Methods to remove empty documents certainly exist (such as the methods recommended in this previous thread), but I am wondering if there're ways to also remove the rows correspond to the empty documents from the original data frame such that the number of lda documents and the row dimension of the data frame that will be used as meta in the stm functions are aligned?

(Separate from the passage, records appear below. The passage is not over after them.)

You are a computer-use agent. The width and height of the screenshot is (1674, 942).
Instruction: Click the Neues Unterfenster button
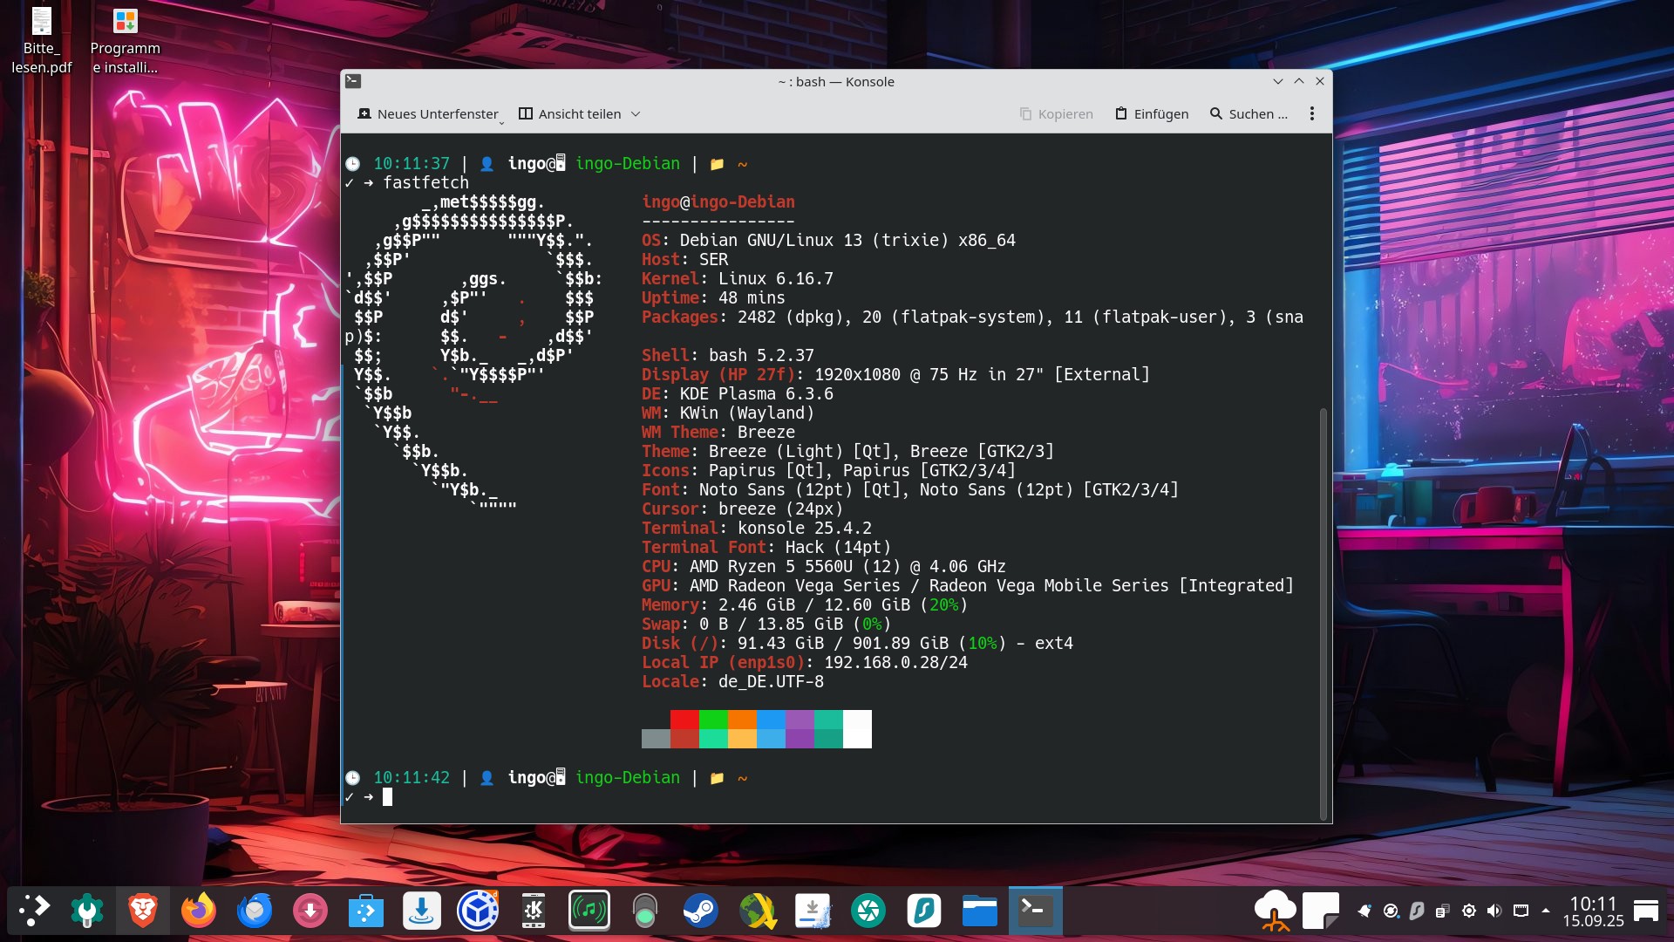[x=428, y=114]
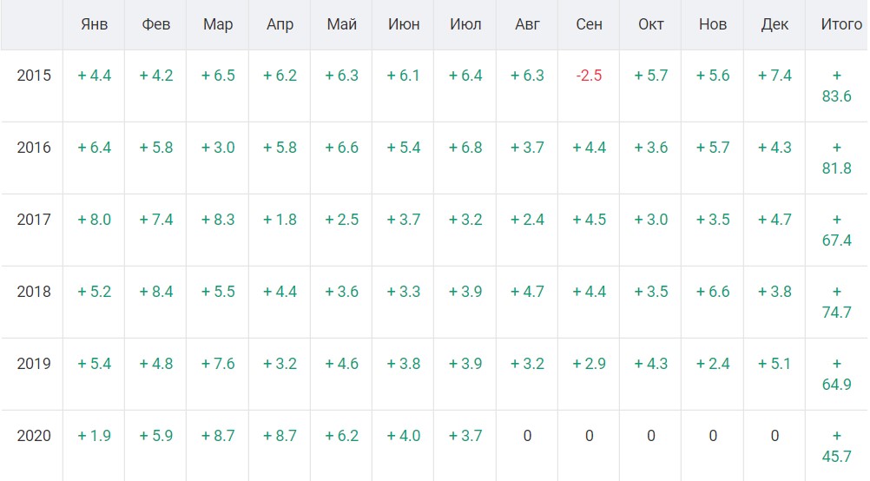Click the + 7.4 value in December 2015
This screenshot has width=870, height=481.
click(774, 76)
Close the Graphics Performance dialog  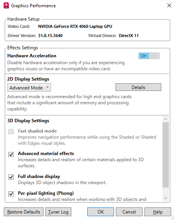169,5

Will indexing help?
Part of my data is listed at below.
df = data.frame(reviews = c("buenisimoooooo", "excelente", "excelent",
"awesome phone awesome price almost month issue highly use blu manufacturer high speed processor blu iphone",
"phone multiple failure poorly touch screen 2 slot sim card work responsible disappoint brand good team shop store wine money unfortunately precaution purchase",
"//:", "//:", "phone work card non sim card description", "perfect reliable kinda fast even simple mobile sim digicel never problem far strongly anyone need nice expensive dual sim phone perfect gift love friend", "1111111", "great bang buck", "actually happy little sister really first good great picture late",
"good phone good reception home fringe area screen lovely just right size good buy", "##haha", "phone verizon contract phone buyer beware", "这东西太棒了",
"excellent product total satisfaction", "dreadful phone home button never screen unresponsive answer call easily month phone test automatically emergency police round supplier network nothing never electricals amazon good buy locally refund",
"good phone price fine", "phone star battery little soon yes"),
rating = c(4, 4, 4, 4, 4, 3, 2, 4, 1, 4, 3, 1, 4, 3, 1, 2, 4, 4, 1, 1),
source = c("amazon", "bestbuy", "amazon", "newegg", "amazon",
"amazon", "zappos", "newegg", "amazon", "amazon",
"amazon", "amazon", "amazon", "zappos", "amazon",
"amazon", "newegg", "amazon", "amazon", "amazon"))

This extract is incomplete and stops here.